-- START Material for the task --
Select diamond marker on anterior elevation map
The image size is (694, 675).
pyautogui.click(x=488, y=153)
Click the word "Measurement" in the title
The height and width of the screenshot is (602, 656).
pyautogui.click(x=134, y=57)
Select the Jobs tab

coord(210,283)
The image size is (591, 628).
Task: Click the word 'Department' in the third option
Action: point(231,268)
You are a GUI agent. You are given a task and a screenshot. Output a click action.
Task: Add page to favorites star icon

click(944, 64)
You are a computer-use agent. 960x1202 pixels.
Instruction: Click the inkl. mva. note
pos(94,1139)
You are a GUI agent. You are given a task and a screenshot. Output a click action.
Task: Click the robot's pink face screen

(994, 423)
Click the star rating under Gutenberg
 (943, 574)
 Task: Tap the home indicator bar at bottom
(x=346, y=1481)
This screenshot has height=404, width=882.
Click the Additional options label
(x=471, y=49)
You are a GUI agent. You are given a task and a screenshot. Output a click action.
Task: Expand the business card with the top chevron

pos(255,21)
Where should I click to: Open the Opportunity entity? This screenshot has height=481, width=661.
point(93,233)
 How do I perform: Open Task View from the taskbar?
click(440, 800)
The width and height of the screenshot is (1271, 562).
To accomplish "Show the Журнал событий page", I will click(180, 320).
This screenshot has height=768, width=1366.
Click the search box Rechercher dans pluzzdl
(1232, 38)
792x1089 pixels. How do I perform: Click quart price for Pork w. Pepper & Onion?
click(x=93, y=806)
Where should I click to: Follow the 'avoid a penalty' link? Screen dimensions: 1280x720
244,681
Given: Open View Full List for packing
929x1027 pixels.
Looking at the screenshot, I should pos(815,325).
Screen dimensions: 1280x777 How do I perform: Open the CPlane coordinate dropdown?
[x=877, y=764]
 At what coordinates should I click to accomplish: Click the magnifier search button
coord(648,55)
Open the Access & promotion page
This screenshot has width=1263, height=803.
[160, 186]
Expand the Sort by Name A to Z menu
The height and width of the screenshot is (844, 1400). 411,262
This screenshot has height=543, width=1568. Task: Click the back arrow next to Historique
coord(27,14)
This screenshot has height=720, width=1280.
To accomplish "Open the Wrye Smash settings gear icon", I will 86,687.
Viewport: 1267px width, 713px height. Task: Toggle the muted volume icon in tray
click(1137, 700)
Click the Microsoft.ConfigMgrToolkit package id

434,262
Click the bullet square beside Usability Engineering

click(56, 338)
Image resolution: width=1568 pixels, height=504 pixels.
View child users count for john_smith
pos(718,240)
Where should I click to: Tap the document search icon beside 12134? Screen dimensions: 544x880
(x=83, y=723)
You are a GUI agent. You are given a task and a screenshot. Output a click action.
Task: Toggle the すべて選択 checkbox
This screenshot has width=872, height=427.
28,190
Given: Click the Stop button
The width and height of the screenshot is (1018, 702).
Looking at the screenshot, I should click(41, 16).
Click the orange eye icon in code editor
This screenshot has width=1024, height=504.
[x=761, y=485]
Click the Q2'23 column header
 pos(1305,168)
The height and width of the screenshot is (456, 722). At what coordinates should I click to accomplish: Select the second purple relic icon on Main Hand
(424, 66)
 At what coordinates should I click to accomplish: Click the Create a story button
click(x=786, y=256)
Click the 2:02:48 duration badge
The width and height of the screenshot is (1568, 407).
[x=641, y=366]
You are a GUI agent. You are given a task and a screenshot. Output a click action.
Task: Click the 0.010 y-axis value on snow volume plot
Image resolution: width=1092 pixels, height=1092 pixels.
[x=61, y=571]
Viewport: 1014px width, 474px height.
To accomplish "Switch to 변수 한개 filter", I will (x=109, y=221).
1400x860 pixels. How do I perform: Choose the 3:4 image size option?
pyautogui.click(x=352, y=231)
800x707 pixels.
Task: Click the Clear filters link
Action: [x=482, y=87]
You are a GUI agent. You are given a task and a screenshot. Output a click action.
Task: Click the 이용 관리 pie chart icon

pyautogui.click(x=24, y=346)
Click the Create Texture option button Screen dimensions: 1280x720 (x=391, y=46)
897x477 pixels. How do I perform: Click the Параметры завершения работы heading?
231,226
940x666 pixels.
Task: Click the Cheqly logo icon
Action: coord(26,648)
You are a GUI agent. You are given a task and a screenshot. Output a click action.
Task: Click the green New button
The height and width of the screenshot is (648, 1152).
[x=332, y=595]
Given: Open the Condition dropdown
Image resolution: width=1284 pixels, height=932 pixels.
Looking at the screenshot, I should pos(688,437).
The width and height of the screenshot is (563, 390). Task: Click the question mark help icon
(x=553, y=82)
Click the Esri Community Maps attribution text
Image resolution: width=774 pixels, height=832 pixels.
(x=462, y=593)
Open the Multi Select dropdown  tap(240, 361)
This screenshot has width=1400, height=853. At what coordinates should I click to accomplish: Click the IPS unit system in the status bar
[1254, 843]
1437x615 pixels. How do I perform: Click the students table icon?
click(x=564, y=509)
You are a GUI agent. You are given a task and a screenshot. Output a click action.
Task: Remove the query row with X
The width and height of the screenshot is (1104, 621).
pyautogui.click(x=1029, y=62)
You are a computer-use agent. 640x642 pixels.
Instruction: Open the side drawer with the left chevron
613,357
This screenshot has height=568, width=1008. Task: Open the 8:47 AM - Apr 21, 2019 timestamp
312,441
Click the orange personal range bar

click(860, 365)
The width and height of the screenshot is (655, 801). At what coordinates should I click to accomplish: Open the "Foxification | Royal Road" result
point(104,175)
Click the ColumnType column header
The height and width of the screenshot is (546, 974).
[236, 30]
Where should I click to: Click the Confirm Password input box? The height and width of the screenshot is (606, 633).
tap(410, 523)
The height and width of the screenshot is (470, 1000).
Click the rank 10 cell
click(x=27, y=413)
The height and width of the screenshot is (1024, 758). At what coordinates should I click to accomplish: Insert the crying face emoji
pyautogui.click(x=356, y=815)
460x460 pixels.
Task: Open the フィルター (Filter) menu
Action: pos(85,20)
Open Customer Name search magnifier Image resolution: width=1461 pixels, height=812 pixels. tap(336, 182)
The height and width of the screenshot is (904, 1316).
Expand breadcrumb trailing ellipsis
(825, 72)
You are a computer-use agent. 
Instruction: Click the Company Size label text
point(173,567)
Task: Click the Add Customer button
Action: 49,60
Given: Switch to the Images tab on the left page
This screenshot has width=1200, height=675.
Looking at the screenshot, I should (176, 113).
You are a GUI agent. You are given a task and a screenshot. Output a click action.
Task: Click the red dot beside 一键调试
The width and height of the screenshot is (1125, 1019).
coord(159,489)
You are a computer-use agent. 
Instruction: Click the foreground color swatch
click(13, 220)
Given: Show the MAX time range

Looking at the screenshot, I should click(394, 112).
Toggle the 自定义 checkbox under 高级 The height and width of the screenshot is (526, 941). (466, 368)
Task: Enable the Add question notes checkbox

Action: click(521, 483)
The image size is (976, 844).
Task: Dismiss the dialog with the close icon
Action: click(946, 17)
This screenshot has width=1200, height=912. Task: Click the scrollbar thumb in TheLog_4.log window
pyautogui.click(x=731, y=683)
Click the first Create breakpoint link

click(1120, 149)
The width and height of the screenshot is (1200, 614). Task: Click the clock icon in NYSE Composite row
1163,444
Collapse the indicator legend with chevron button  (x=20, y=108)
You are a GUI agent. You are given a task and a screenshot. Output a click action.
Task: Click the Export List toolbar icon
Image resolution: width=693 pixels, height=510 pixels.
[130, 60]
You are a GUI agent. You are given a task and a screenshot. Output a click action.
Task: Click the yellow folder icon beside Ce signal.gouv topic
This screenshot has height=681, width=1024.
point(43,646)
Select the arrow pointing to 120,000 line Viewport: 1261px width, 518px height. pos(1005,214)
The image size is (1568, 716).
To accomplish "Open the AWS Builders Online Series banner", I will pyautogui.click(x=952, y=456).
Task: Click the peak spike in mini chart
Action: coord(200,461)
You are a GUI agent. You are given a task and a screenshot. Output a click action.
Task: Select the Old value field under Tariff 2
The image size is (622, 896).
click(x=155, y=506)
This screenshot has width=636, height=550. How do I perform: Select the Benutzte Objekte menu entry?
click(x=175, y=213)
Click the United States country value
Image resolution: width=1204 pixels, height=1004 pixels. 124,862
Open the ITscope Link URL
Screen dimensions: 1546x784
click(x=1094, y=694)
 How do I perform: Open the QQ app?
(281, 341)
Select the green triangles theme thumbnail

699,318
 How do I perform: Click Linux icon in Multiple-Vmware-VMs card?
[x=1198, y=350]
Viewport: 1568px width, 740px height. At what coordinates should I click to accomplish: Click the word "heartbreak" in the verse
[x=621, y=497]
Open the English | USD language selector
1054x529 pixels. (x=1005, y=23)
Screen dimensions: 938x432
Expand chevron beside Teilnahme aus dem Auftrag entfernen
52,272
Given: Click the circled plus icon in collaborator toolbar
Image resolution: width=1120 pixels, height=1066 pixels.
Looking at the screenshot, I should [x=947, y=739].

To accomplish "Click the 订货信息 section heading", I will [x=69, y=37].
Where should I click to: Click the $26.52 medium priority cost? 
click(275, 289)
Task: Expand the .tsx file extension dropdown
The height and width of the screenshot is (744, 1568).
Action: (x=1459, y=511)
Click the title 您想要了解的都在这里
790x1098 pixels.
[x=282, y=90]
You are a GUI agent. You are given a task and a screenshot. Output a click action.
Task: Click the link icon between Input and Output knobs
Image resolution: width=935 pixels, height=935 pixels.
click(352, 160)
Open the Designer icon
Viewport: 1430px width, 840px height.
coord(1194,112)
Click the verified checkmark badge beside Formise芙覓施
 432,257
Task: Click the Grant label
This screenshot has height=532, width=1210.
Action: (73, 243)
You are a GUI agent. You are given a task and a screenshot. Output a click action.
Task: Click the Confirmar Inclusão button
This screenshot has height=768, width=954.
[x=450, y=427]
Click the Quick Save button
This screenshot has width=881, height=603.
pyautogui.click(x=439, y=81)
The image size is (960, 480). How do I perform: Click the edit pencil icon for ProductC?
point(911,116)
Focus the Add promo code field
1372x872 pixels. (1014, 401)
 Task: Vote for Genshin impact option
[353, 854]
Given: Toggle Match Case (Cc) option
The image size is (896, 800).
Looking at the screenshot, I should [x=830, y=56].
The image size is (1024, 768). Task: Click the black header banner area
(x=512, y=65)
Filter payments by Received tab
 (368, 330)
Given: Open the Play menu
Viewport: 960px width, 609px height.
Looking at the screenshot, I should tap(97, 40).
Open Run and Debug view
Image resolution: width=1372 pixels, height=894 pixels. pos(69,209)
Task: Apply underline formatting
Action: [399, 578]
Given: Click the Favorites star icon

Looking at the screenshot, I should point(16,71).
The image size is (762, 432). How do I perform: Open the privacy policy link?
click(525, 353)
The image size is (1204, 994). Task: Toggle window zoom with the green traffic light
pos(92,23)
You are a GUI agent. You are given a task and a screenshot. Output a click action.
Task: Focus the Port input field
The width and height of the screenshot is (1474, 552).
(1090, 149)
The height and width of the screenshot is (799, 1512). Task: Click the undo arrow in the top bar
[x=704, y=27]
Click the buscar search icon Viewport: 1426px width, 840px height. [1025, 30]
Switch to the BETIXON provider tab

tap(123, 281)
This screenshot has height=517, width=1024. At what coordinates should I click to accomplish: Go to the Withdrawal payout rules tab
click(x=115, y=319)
-- END Material for the task --
- [What to produce] Transcribe the records verbatim, from the line containing "Given: Open the Play menu" through the line containing "[x=704, y=27]", inclusive.

- [Reply]
Given: Open the Play menu
Viewport: 960px width, 609px height.
Looking at the screenshot, I should tap(97, 40).
Open Run and Debug view
Image resolution: width=1372 pixels, height=894 pixels. pos(69,209)
Task: Apply underline formatting
Action: [399, 578]
Given: Click the Favorites star icon

Looking at the screenshot, I should point(16,71).
The image size is (762, 432). How do I perform: Open the privacy policy link?
click(525, 353)
The image size is (1204, 994). Task: Toggle window zoom with the green traffic light
pos(92,23)
You are a GUI agent. You are given a task and a screenshot. Output a click action.
Task: Focus the Port input field
The width and height of the screenshot is (1474, 552).
(1090, 149)
The height and width of the screenshot is (799, 1512). Task: Click the undo arrow in the top bar
[x=704, y=27]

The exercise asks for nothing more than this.